== Exercise brief ==
Retype the passage of the workers' compensation excerpt starting with "[7] The insurer's" and going on through "2001 reported incidents.", with every word and punctuation mark unchanged.

──────── Excerpt

If a compensable injury or disease combines with a pre-existing condition, which resulted from an injury or disease not compensable under this chapter, to cause or prolong disability or a need for treatment, the resultant condition shall be compensable only to the extent such compensable injury or disease remains a major but not necessarily predominant cause of disability or need for treatment.

[5] On appeal the insurer challenges the employee's right to claim total incapacity benefits beyond those awarded in the conference order, as the employee did not appeal from that order. We need not address this argument, however, as the insurer acceded to the employee's claim at hearing, and the issue is waived. (Tr. I, 5.)

[6] Although the judge made a finding pertinent to the § 1(7A) standard, he never once invoked § 1(7A). The judge stated: "According to Dr. Chung the injury of repetitive strain at work to both elbows and hands is a major cause of Mr. Elder's disability and need for treatment." (Dec. 6.) The judge adopted the medical opinion of Dr. Chung that the employee is totally incapacitated, and then more generally stated he adopted the medical opinion of Dr. Chung and other doctors, but did so only under the category of "Disability/Incapacity." He did not mention any doctor's opinion to support his causal relationship finding, or with specificity with regard to § 1(7A). (Dec. 11.)

[7] The insurer's argument that the judge erred by allowing the doctor to view the videotape, (Ins. br. 10-11), is without merit. There is no contention that the job duties changed over the four years of employment, so the date of the videotape was not a legitimate issue for objection. Moreover, since the injury alleged was cumulative, the four-year old videotape was, in fact, relevant to the employee's claim for benefits.

[8] The judge must consider not only the single incident of May 7, 2002, (Dec. 5, 11), but the cumulative effect of the repetitive work done by the employee over the years, including also the 2001 reported incidents.

────────────────
──────── Dataset entries

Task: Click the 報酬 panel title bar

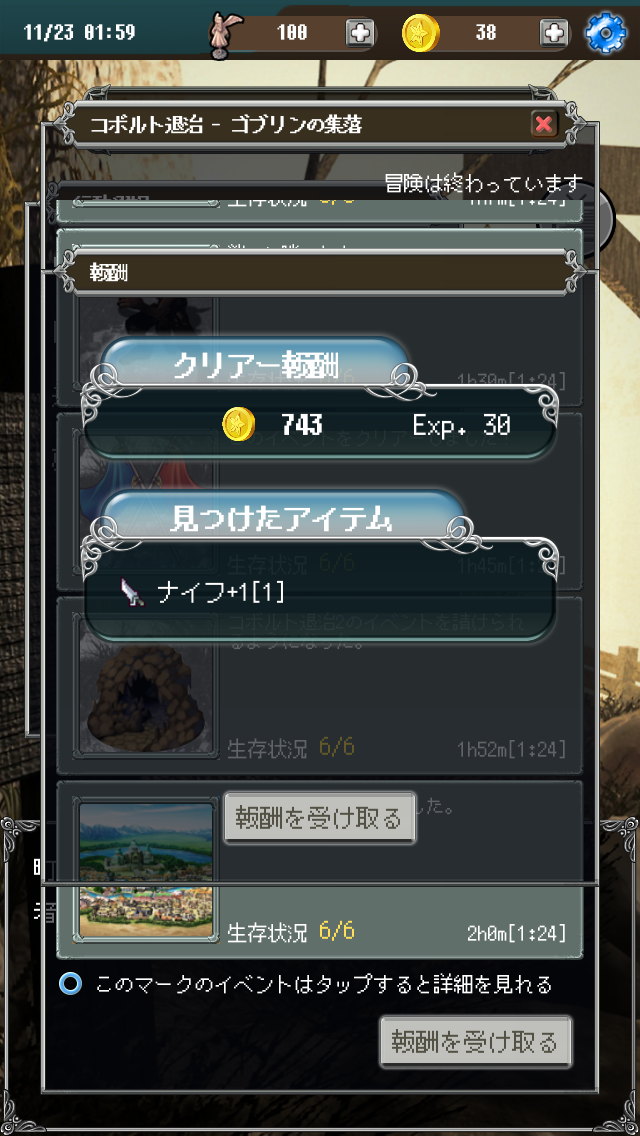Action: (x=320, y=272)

────────────────
──────── Dataset entries

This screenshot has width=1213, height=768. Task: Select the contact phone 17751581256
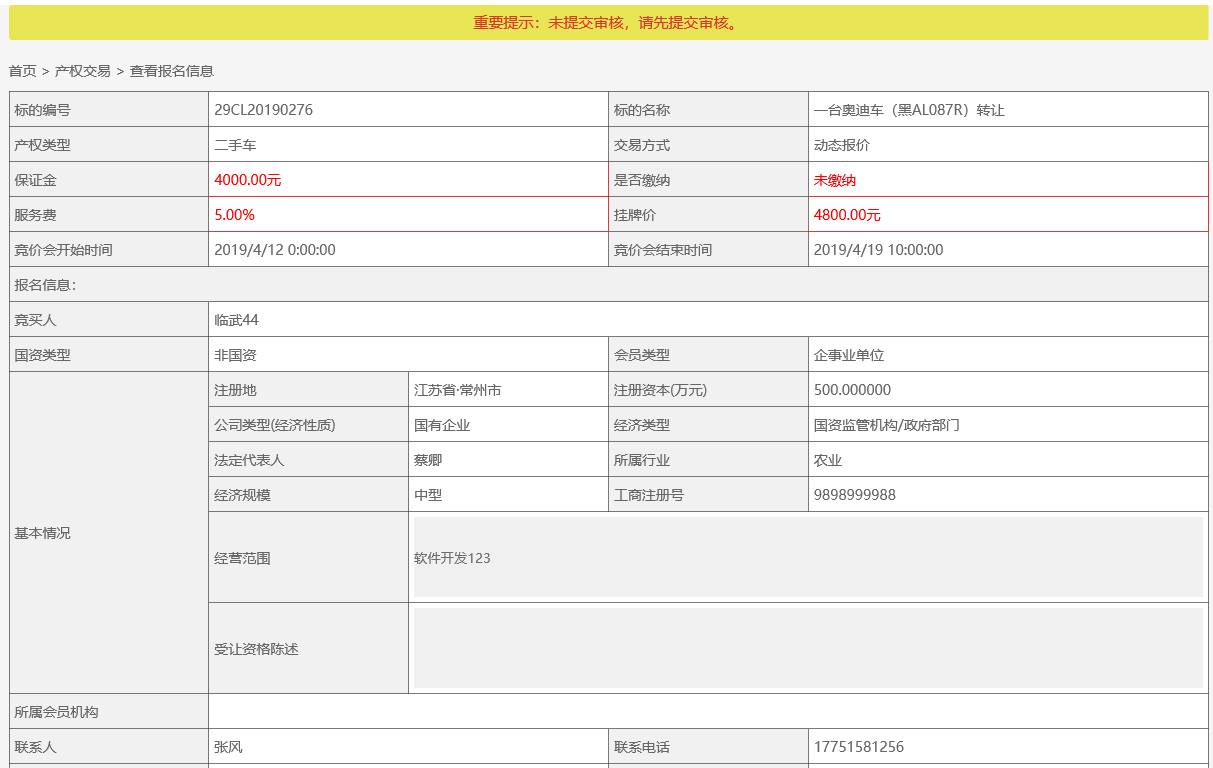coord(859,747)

────────────────
──────── Dataset entries

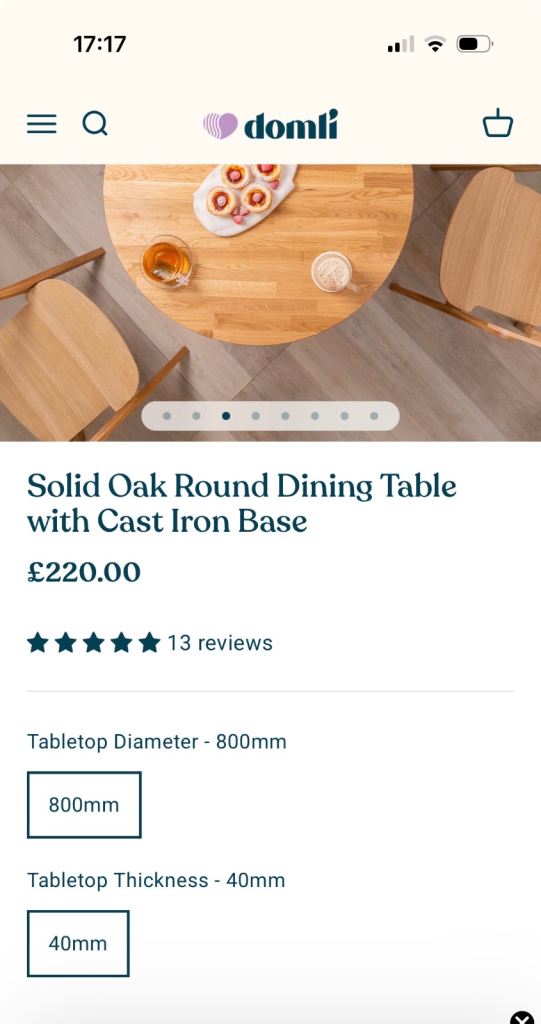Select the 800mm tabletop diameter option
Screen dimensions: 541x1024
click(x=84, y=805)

────────────────

== Answer to this problem ==
[7] The insurer's argument that the judge erred by allowing the doctor to view the videotape, (Ins. br. 10-11), is without merit. There is no contention that the job duties changed over the four years of employment, so the date of the videotape was not a legitimate issue for objection. Moreover, since the injury alleged was cumulative, the four-year old videotape was, in fact, relevant to the employee's claim for benefits.

[8] The judge must consider not only the single incident of May 7, 2002, (Dec. 5, 11), but the cumulative effect of the repetitive work done by the employee over the years, including also the 2001 reported incidents.